9. OMAKASING THE JOINT
Mitch Gropman of r/Chicagofood fame on Reddit, who first made his name there eating 200 chieken sandwiches or fries or something, gets a little more ambitious (and choosy) with the ten best omakase spots in town. You Otto be able to guess who places twice on the list… thus proving that Reddit is a better guide to sushi, at least, than Michelin.
10. DONER ADVISED
Sandwich Tribunal dives into the history of döner kebab, including as sandwiches, and also including an old fave I rarely indulge in any more—Iskender Kebab:
İskender kebab is a dish that features döner kebab meat served over pide bread with a mildly spicy tomato sauce, roasted peppers and tomatoes, and yogurt, often topped with sizzling hot melted butter. It was invented by İskender Efendi in 1867 at the restaurant in Bursa bearing his name and has been served there by generations of his family ever since. In fact, it is among the most popular dishes in Turkish cuisine.

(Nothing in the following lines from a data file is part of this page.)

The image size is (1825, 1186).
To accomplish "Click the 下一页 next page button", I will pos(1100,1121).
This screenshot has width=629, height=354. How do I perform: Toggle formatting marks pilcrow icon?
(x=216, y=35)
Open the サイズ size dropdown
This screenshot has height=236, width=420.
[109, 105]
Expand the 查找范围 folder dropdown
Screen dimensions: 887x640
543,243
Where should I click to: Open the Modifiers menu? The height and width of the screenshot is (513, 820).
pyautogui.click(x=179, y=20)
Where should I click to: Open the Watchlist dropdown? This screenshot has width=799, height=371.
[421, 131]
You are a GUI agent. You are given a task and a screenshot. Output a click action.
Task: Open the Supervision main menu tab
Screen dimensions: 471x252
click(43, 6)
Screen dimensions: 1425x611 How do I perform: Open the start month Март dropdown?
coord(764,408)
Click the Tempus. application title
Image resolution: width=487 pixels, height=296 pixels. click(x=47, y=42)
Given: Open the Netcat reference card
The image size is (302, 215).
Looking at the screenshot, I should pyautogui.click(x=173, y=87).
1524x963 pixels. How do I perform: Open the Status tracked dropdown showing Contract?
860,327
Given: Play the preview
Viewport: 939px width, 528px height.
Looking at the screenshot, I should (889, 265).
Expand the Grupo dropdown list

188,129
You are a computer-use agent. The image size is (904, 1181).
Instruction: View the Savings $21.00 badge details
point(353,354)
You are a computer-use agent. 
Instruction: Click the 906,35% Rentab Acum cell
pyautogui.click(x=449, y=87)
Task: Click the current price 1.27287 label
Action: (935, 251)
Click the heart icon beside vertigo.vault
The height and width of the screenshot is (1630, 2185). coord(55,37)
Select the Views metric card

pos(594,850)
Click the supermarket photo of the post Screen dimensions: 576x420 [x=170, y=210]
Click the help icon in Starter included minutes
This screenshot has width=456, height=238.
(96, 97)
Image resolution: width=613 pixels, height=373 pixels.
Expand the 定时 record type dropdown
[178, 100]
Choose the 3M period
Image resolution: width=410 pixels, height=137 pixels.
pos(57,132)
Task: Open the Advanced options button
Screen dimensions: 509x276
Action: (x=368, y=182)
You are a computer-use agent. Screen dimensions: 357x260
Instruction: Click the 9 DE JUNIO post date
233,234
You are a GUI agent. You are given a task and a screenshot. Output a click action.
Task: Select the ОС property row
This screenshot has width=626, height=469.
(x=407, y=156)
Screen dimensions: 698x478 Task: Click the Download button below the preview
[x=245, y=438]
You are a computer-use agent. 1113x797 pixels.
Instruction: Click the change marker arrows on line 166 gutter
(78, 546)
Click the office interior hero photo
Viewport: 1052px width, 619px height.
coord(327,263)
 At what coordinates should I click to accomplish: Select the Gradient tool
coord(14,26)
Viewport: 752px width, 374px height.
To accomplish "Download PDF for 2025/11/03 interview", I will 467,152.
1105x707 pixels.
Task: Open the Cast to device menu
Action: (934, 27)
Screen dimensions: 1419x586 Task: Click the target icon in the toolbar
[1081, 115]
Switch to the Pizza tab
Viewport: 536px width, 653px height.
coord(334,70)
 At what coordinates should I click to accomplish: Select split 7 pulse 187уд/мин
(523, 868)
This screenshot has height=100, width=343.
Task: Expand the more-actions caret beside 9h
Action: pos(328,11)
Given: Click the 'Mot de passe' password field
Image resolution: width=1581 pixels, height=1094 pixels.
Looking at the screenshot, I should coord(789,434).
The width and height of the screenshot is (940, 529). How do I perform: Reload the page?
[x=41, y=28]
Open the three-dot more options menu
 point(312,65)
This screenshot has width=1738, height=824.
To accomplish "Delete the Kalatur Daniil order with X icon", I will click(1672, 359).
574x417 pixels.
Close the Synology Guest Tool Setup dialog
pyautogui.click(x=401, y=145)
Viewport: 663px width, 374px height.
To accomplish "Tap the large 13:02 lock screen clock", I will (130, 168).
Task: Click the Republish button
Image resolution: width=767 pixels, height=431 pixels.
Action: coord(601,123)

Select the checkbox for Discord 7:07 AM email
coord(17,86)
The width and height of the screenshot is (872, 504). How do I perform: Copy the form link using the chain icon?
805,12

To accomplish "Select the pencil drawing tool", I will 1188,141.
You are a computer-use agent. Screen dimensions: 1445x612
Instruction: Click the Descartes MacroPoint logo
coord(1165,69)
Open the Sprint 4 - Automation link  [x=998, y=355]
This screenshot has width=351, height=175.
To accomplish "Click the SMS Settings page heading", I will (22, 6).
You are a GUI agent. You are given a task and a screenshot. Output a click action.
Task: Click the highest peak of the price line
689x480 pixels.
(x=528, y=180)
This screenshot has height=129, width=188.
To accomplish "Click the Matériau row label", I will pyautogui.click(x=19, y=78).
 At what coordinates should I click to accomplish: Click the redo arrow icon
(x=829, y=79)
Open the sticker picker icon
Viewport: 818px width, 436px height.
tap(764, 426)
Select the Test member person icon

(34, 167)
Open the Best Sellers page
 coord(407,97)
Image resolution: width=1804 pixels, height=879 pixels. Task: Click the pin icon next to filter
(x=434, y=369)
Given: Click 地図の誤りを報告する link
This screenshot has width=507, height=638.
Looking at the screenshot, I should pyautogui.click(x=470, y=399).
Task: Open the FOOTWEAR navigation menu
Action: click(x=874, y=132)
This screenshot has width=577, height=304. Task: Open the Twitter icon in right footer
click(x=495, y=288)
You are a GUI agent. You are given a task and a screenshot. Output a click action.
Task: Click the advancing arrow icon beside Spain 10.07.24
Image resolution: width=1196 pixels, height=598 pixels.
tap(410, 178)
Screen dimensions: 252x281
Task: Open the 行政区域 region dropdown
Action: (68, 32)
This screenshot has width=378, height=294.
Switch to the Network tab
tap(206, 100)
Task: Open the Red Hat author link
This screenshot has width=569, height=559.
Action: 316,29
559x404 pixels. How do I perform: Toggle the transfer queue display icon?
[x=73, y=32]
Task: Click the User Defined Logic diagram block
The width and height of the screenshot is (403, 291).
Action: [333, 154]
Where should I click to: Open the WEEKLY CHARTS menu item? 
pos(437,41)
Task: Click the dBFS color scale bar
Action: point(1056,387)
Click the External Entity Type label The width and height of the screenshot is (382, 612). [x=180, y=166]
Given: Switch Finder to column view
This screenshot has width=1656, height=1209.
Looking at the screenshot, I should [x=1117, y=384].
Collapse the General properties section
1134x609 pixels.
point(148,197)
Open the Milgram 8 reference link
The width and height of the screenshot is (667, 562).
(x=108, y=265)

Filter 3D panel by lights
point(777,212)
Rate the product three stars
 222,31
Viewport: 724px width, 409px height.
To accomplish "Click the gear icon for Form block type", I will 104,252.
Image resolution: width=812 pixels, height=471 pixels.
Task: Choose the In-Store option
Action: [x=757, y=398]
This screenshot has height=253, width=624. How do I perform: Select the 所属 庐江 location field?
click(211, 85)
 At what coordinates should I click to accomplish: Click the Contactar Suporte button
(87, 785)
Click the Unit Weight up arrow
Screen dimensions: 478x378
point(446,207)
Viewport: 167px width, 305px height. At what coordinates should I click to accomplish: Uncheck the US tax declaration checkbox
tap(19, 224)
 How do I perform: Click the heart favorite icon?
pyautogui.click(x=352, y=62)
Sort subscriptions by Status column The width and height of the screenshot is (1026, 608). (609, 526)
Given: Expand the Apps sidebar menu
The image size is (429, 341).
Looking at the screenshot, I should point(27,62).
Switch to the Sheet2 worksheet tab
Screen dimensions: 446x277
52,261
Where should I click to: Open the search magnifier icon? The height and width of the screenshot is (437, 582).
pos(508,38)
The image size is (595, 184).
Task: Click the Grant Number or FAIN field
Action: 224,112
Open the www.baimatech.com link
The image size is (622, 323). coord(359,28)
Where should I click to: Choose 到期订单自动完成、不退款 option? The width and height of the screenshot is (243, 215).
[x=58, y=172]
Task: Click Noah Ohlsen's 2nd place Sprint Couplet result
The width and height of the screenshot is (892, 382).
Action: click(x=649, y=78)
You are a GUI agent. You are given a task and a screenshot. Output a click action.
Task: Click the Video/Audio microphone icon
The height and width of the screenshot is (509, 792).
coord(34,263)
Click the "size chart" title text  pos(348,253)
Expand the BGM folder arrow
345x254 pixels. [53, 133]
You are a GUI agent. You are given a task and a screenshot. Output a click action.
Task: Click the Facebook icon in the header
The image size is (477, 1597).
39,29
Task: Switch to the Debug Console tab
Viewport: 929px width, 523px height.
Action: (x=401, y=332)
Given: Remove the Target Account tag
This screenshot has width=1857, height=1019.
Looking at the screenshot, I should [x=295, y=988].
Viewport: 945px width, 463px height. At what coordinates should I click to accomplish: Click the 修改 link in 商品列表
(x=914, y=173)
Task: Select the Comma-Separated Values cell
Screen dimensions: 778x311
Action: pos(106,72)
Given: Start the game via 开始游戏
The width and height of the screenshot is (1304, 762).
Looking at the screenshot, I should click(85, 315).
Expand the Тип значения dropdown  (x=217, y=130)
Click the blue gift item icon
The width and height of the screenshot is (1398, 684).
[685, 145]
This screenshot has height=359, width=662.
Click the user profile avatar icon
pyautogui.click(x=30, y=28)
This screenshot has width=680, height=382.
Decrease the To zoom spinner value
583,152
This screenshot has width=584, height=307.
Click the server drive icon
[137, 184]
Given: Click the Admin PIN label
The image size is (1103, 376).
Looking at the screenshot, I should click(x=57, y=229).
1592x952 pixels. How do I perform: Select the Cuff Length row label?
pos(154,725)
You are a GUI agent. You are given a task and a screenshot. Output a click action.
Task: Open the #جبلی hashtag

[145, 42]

Instead of a solid piece of bread, Iskender kebab is served on pide cut into cubes or squares. The bread is often soft but can be toasted, which I prefer. The dish is garnished with grilled tomatoes and long green chili peppers called Sivri Biber, which are relatively mild, falling slightly above the jalapeño on the Scoville scale. I used hot banana peppers as a rough equivalent.
He says he’s never had it in a restaurant and wonders how different his version is. I’d say—I’ve never seen the peppers, and it’s usually a lot more messy with the tomato sauce and the yogurt. Kind of like Turkish Pequod’s pizza.
11. LISTEN UP
Joiners talks to Lamar Moore of etc.
At The Chef’s Cut, Adrienne Cheatham and Joe Flamm talk about their origin stories.
Pizza City USA talks to Chris Pandel about Zarella’s.
WHAT MIKE ATE
The conventional wisdom is that there’s no Lao food in Chicago. Which is not strictly true—years ago Keng Sisavath invited me to a dinner at a place called Ryuu Asian BBQ & Sushi because, he said, the chef was Lao and had some authentically Lao dishes on the menu. In any case, it’s a small part of the world, relatively, so there’s an awful lot of overlap between Lao and Thai food, say.
Lao Der in Avondale is the Lao restaurant of the moment, but anyone familiar with Thai food will recognize a lot on the menu and even more the flavors—the best things were the pungently fish-saucy dipping sauces. Dipping the sticky rice in that was tasty; but the proteins with it didn’t always live up to it. Gai tod, normally (in Chicago) called Thai fried chicken, was a flat piece of chicken breast, lacking most of the character of fried chicken (and losing temperature almost instantly). Similarly, beef jerky was a dry, gnarled piece of beef, that I wished was thicker and meatier. Isaan (here spelled “Esan”) sausage was good, plump balls with fermented sourness, and I liked the papaya salad which cut up the green papaya in big flat slices—as I found at Lao Lao Bar in Toronto, the difference in texture makes it nearly a different dish. (See: omniscience, food writers pretending to.)
Surprisingly, one of the things I liked the best was a simple chicken soup with flat (rice?) noodles; it reminded me of soup we tried on a food tour in Bangkok, nothing terribly new but the depth of chicken flavor was impressive. A couple of desserts, a kind of muffin and a tapioca dessert with (I think) pandan, were fine, though I don’t really go to Southeast Asian restaurants for dessert (besides mango and sweet rice).
Anyway, it doesn’t knock any of my favorite Thai places off their perch, but it’s worth a try for something (frankly, only slightly) different.